At the time Euphonia musica became Chlorophonia musica and for a few years thereafter it bore the English name "Antillean euphonia" and contained three subspecies. Beginning in 2016 the three were split into the Hispaniolan euphonia (C. musica sensu stricto), the Puerto Rican euphonia (C. sclateri), and the Lesser Antillean euphonia (C. flavifrons) and the splits were widely adopted by 2023.

The Hispaniolan euphonia is monotypic.

==Description==

The Hispaniolan euphonia is about 10 to 12 cm long. The species is sexually dimorphic. Adult males have a tawny yellow forehead that is separated from the forecrown by a narrow blackish strip. Their crown and nape are sky blue that extends forward from the latter under the ear coverts. The rest of their head and their throat are blackish violet. Their back and wing coverts are black with a dark blue gloss and their rump and uppertail coverts are rich tawny yellow. Their tail is dull black. Their flight feathers are dull black with thin medium blue edges. Their underparts are rich tawny yellow. Adult females have a deep yellow forehead with a dusky strip behind it. Their crown and nape are turquoise that curves forward like the male's. The rest of their head is mostly olive green with a yellow chin and throat. Their back, scapulars, wing coverts, and uppertail coverts are olive green with a slight metallic bluish green gloss. Their rump is yellowish olive green. Their tail is blackish with wide olive green feather edges. Their flight feathers are mostly blackish with thin olive green edges on the primaries and wide ones on the secondaries. Their breast is deep olive yellow and their belly, vent, and undertail coverts pure yellow. Both sexes have a dark brown iris, a black maxilla, a blue-gray mandible with a black tip, and dark gray to black legs and feet.

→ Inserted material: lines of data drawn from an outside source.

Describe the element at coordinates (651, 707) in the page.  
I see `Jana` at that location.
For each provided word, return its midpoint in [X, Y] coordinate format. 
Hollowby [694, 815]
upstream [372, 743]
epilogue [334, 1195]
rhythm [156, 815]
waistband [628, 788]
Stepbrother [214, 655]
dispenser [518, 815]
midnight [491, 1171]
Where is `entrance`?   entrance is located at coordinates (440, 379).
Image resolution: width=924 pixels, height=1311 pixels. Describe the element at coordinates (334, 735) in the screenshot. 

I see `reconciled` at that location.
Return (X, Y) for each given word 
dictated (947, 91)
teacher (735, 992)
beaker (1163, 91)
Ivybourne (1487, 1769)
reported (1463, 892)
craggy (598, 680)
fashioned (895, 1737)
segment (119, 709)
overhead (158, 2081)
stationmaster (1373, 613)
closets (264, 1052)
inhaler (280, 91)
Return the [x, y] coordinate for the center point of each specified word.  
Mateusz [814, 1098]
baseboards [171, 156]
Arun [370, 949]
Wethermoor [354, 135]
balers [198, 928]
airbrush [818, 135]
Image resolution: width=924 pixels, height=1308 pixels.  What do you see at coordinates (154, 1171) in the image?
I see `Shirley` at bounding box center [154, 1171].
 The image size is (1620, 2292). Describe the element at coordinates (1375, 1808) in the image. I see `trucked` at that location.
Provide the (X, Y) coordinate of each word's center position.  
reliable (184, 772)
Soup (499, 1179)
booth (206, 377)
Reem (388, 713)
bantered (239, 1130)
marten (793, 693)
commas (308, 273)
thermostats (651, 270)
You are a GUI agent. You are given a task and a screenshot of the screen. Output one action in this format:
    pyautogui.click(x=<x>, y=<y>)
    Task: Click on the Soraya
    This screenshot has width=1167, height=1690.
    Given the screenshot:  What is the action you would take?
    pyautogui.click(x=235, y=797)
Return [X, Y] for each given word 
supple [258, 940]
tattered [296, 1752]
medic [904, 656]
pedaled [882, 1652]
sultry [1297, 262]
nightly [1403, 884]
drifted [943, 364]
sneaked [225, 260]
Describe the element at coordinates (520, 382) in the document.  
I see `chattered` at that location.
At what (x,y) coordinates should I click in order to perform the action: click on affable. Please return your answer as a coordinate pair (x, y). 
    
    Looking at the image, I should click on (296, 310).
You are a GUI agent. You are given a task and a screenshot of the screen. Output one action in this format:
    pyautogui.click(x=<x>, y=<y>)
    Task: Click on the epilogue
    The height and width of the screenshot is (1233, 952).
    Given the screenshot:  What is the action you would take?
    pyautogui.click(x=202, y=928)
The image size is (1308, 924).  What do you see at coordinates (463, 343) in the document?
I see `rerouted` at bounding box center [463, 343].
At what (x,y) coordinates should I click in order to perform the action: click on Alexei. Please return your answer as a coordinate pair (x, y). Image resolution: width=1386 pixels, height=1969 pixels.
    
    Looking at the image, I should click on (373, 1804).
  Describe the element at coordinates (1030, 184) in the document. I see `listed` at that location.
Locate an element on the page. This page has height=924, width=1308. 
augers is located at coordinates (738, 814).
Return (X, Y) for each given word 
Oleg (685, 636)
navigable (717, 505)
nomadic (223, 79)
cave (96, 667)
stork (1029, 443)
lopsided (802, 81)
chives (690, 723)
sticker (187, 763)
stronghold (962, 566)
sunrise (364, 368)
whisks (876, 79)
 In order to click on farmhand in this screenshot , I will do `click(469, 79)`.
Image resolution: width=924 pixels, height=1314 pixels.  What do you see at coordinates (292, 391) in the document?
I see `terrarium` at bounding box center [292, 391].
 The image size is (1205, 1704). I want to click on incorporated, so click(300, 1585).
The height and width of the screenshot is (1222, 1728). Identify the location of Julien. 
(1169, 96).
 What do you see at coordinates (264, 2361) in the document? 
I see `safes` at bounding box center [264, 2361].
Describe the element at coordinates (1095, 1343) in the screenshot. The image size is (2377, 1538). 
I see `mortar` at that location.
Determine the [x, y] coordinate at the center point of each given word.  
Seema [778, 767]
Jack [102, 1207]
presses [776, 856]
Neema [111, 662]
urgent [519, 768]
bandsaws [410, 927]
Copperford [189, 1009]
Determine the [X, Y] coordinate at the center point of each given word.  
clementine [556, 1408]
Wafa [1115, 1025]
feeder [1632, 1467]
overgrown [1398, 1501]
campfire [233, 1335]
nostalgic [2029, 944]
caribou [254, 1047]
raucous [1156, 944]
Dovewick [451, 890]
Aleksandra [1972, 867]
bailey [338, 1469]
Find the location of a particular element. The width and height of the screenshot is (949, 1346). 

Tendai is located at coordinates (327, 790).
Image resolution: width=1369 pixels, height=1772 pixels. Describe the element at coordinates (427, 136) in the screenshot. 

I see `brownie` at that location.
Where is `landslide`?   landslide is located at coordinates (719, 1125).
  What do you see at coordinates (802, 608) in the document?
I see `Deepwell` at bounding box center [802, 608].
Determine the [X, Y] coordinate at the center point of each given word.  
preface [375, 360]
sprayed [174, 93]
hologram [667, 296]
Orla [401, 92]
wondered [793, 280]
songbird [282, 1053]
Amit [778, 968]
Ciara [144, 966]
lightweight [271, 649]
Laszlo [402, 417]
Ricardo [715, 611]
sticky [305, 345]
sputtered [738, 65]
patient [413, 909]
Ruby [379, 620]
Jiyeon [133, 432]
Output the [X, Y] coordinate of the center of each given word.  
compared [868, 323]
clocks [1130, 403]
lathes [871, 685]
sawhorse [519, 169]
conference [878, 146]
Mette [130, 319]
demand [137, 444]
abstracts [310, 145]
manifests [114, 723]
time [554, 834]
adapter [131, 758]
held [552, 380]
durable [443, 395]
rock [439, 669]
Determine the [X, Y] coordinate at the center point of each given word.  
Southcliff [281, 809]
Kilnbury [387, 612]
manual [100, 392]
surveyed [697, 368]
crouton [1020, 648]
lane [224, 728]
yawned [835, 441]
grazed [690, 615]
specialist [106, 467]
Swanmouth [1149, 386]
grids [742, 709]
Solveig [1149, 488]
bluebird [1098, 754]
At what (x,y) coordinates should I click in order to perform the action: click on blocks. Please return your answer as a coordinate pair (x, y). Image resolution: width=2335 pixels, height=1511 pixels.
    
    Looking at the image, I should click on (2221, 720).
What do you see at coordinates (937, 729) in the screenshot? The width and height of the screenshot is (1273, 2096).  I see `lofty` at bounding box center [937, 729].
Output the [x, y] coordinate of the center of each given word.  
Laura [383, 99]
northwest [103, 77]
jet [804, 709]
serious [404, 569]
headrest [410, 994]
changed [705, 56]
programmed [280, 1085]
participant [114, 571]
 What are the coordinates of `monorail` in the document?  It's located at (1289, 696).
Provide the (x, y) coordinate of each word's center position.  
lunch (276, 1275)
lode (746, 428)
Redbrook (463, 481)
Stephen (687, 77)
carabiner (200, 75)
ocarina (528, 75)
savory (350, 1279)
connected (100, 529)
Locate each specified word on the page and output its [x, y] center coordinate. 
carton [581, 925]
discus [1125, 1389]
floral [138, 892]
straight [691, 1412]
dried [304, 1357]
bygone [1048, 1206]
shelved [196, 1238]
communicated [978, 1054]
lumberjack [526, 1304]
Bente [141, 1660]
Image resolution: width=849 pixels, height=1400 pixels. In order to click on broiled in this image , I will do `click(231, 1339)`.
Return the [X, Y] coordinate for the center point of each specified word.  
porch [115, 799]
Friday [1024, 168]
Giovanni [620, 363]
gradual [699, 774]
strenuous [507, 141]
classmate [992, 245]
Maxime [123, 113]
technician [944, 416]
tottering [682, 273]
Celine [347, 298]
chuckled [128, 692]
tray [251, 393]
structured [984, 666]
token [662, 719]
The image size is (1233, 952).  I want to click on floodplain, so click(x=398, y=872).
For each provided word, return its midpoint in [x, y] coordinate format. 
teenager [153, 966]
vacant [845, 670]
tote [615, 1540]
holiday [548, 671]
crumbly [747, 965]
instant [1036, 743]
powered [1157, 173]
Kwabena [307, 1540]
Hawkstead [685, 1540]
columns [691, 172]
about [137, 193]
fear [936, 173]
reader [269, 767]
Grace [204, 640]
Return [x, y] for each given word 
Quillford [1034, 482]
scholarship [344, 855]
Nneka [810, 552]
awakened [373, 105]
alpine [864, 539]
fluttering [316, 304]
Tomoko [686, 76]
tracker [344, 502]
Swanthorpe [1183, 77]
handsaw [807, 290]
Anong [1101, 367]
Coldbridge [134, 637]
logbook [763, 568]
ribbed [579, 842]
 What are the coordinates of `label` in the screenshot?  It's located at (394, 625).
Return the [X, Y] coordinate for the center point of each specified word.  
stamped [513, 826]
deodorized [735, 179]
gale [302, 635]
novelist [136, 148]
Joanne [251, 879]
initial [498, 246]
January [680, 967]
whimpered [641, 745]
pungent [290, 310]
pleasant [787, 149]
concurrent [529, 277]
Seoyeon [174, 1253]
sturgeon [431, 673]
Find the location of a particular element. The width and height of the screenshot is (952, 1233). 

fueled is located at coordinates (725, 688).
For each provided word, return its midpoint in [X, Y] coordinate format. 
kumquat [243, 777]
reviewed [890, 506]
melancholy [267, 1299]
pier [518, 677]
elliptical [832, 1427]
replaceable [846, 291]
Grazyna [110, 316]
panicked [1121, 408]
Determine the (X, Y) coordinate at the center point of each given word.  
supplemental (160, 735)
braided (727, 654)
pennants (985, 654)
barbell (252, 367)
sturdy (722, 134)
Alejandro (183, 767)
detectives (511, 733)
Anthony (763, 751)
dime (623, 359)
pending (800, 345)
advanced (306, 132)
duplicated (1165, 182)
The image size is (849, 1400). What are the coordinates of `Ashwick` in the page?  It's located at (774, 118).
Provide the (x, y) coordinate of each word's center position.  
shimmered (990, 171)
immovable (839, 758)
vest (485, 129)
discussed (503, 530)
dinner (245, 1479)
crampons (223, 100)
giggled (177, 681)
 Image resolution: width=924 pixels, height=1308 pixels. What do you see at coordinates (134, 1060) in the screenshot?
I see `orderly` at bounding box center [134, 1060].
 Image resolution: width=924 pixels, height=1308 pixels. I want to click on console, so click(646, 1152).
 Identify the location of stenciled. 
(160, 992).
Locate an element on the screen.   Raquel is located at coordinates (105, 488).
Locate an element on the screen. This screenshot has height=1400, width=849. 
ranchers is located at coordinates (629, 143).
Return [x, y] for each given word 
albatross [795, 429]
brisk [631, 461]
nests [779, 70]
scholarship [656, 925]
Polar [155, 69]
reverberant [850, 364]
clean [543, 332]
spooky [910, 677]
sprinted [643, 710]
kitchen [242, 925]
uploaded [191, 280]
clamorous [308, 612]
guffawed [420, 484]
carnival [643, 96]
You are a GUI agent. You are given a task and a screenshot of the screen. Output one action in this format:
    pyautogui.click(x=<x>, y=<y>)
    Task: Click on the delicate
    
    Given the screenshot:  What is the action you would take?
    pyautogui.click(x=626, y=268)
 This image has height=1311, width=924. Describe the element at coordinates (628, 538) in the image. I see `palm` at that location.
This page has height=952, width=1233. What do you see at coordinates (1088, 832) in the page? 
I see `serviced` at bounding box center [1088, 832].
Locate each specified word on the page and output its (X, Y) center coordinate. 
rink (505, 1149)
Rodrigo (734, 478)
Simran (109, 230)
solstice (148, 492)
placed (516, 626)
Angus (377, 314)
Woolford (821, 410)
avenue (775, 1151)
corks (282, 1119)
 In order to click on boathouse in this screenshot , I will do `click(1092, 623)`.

==Distribution and habitat==

The Hispaniolan euphonia has a disjunct distribution across the island of Hispaniola in both the Dominican Republic and Haiti, and is also found on the small satellite Gonâve Island. It inhabits a variety of landscapes including the interior and edges of evergreen, deciduous, and pine forests and also nearby disturbed areas and shade coffee plantations. In all areas it favors trees with mistletoe (Loranthaceae). It ranges from sea level to the island's highest elevations.

==Behavior==
===Movement===

The Hispaniolan euphonia is a resident species.

===Feeding===

The Hispaniolan euphonia feeds almost exclusively on small berries, especially those of mistletoe. It forages in pairs and occasionally joins mixed-species feeding flocks.

===Breeding===

The Hispaniolan euphonia's breeding season has not been fully defined, but the species may breed at any time of year. Its nest has not been described and the clutch size, incubation period, time to fledging, and details of parental care are not known.

===Vocalization===

The Hispaniolan euphonia's song is "a trilling, tinkling tuc-tuc-tuc..., punctuated with sharp whistles, often in [a] long rambling discourse for up to 20 minutes with little or no pause". Its calls include "a plaintive whistle" often followed by "a soft tuk-tuk, ee-oo-tuk-tuk, or i-i-i-u-u-…..tuk, tuk".

==Status==

The IUCN has assessed the Hispaniolan euphonia as being of Least Concern. Its population size is not known and is believed to be decreasing. "Loss of forest habitat, primarily for conversion to agriculture, for timber and for fuel is thought to be the primary threat to the species, however it is able to use a variety of vegetated habitats and the impact on the population is likely to be minor." It is also illegally trapped for the pet trade but apparently at only a low level. It is considered common to locally common. It occurs in national parks in both the Dominican Republic and Haiti.